## WHAT IS EXPECTED
Count the lines in the items below that contain the string "pixels" and reply with that number alone.

## RECORD EXTRACTS

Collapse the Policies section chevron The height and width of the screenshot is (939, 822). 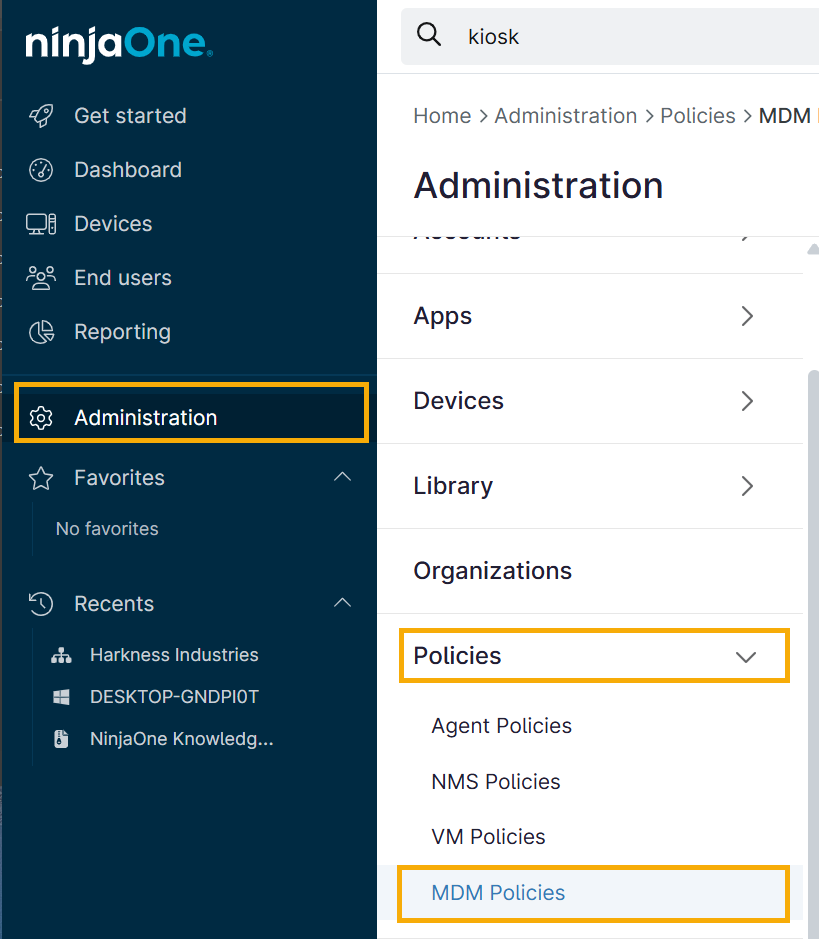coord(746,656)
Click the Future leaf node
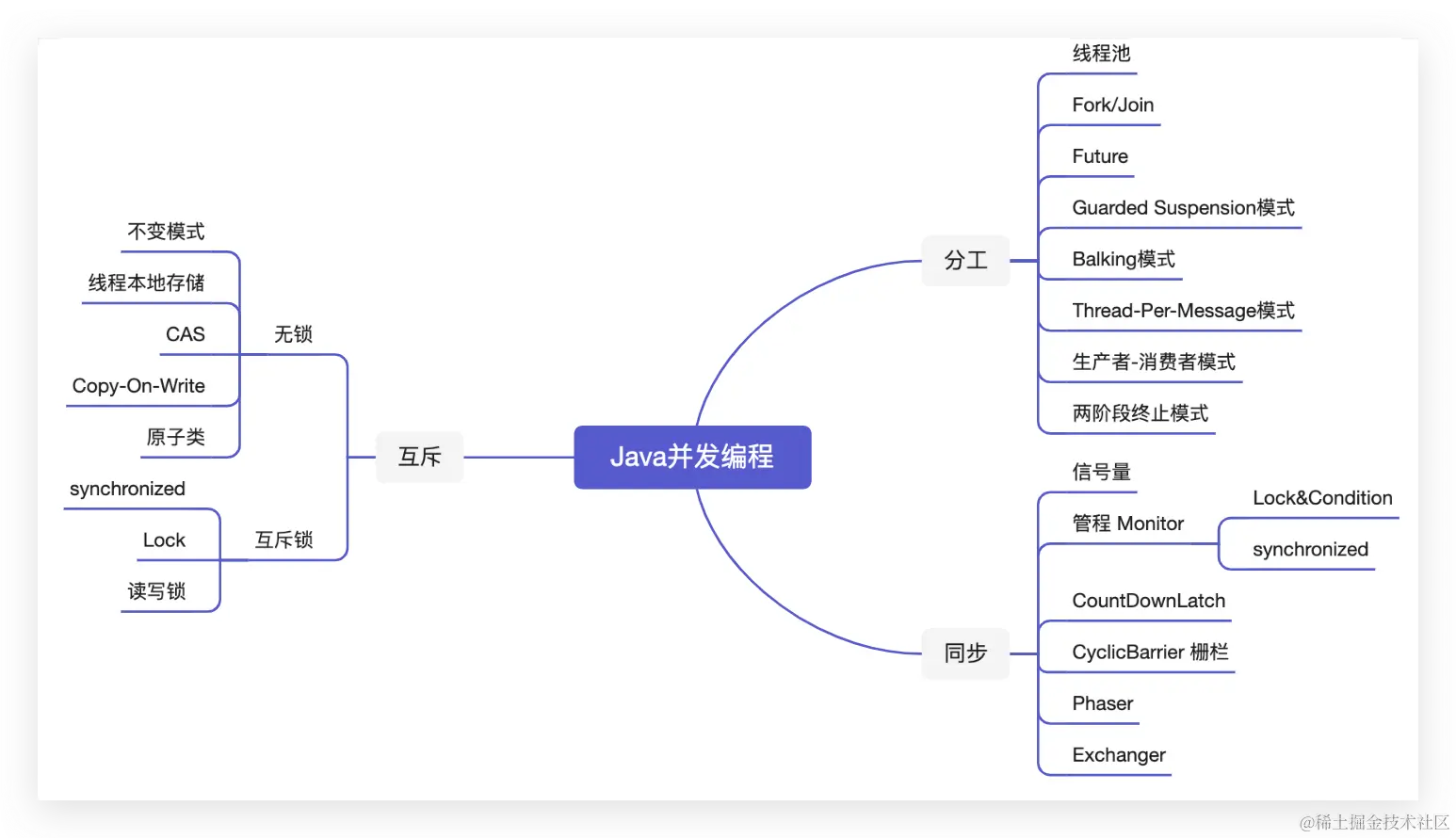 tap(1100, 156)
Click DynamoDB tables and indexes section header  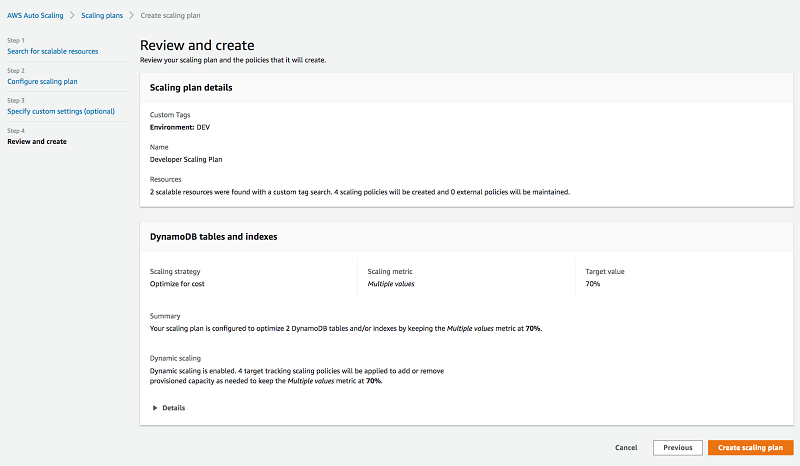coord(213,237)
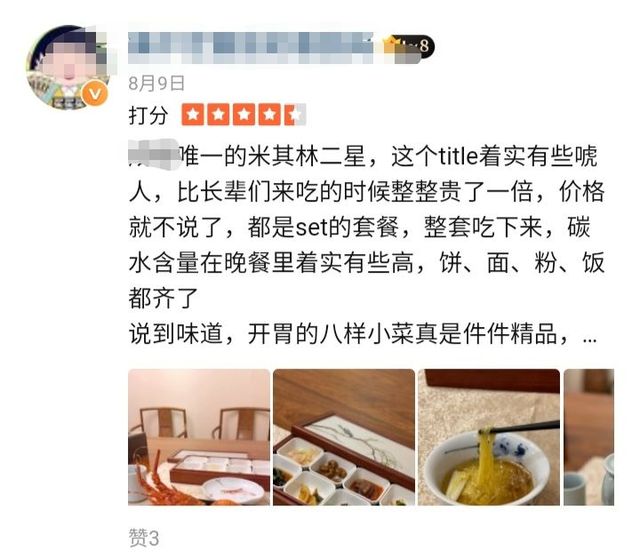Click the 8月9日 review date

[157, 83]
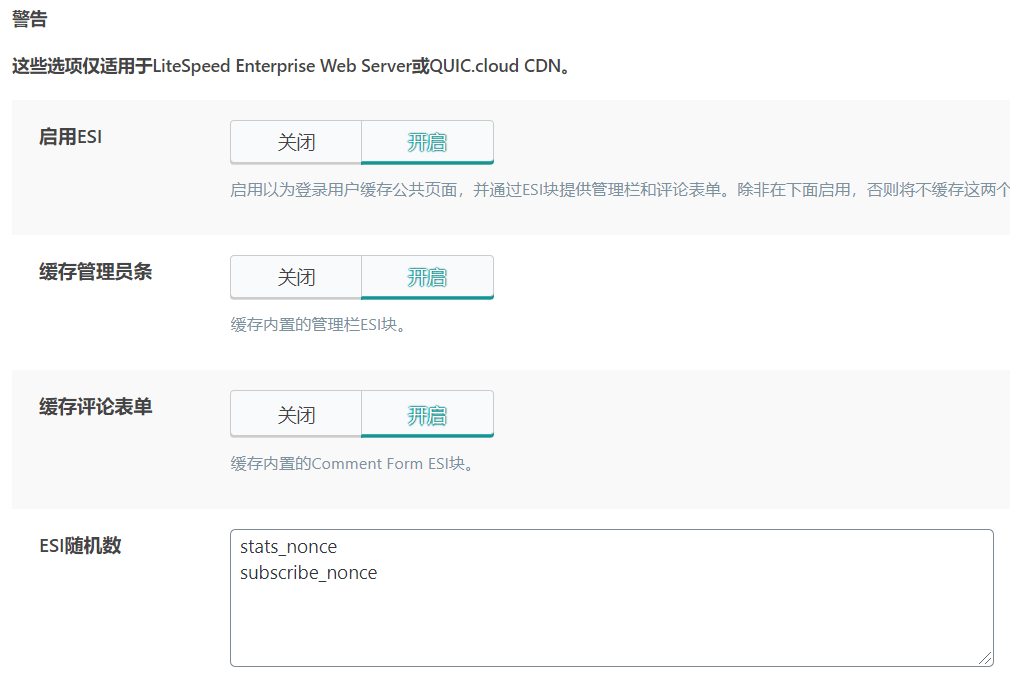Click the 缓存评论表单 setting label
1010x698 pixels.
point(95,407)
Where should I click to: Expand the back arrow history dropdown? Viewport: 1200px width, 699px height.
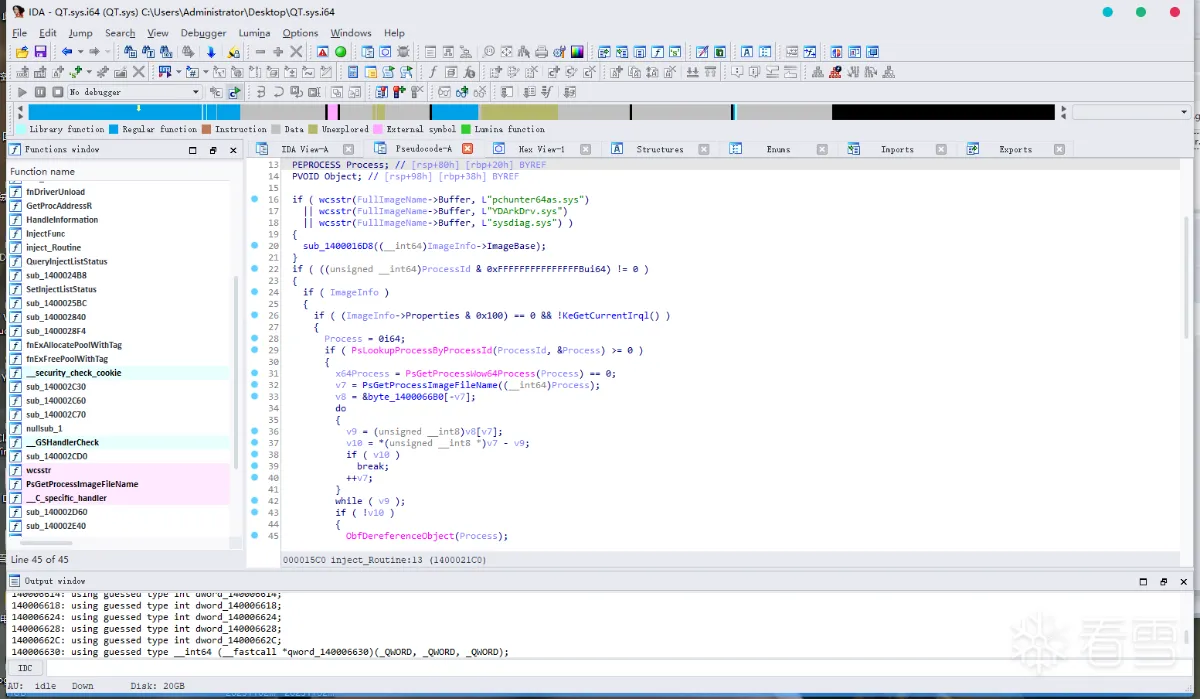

* * *

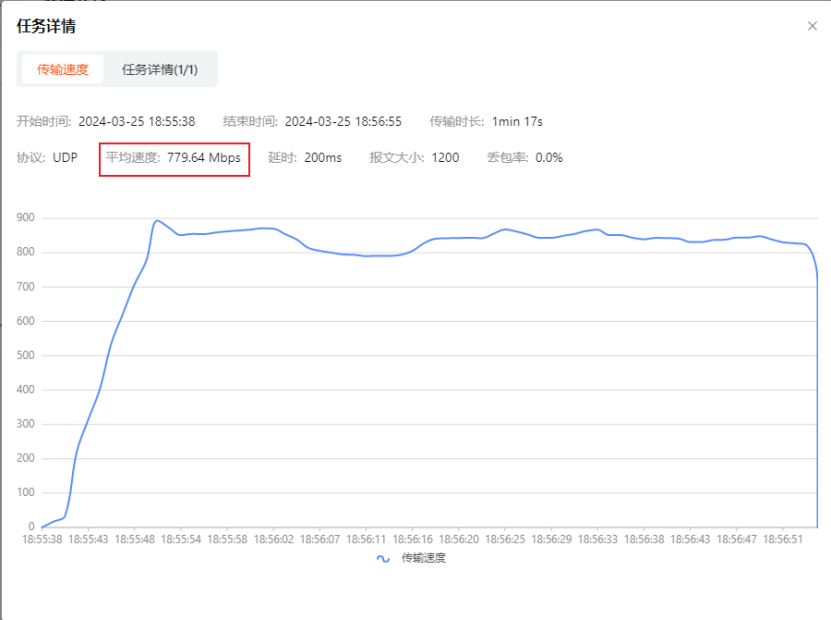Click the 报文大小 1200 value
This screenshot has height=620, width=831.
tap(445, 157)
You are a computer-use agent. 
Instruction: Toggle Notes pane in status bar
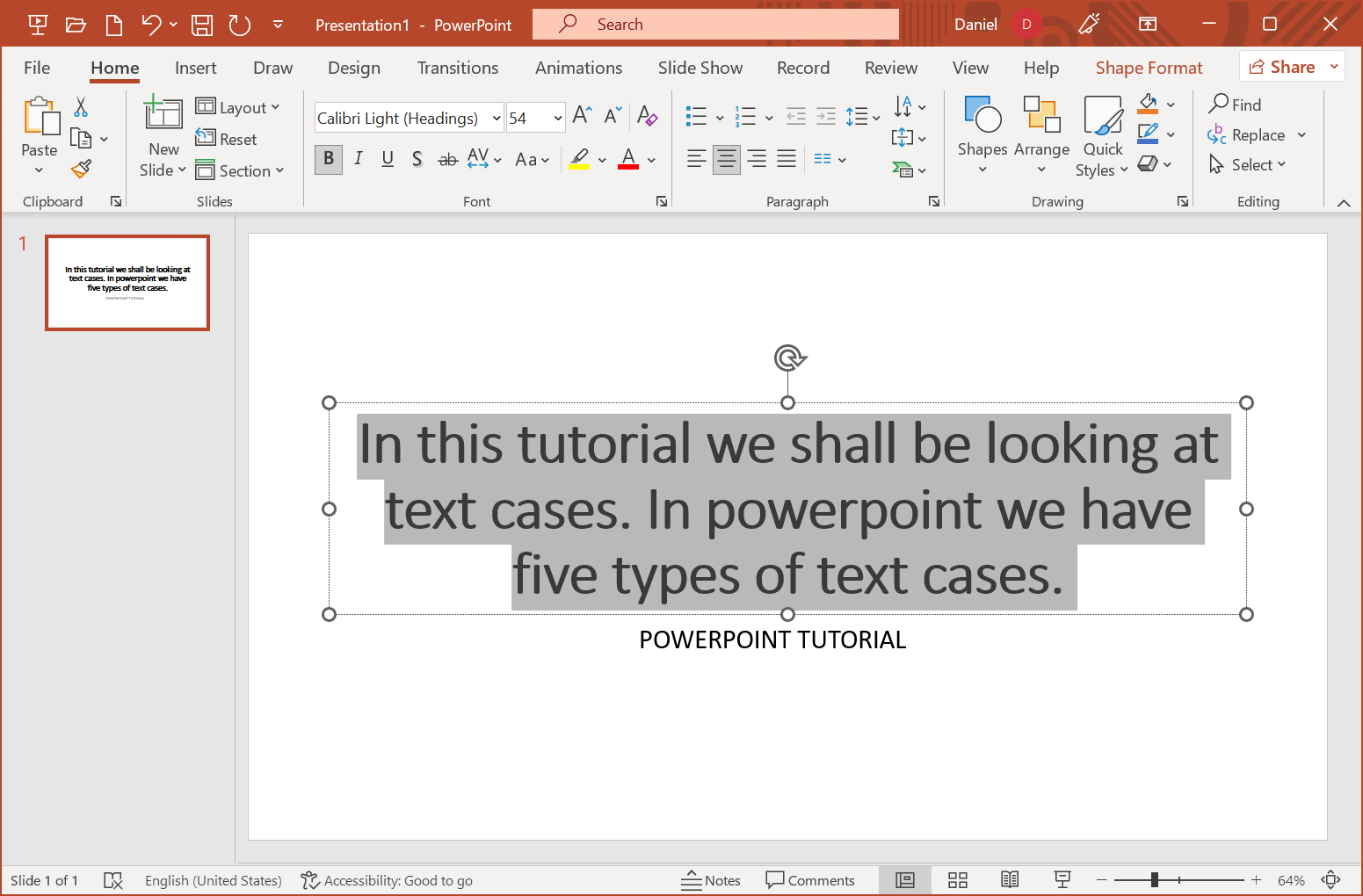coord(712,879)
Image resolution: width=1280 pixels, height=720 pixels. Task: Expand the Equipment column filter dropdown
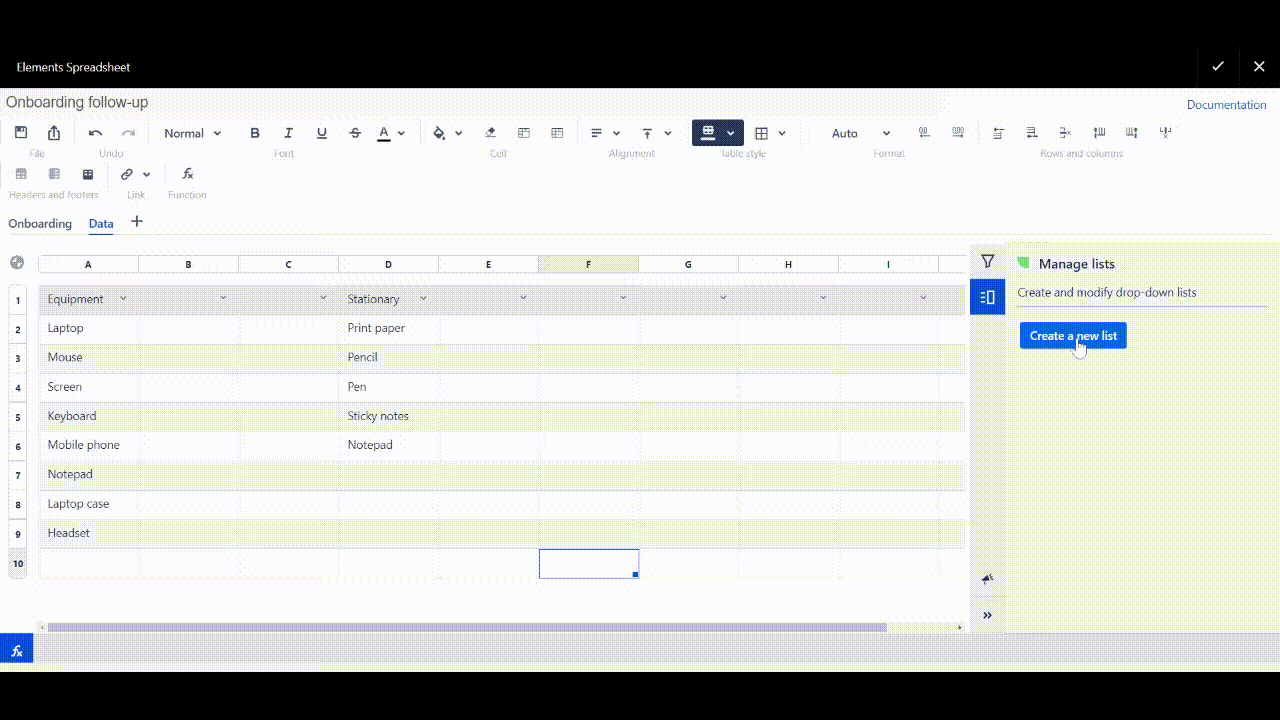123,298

## RESULT FOR THIS EXERCISE
2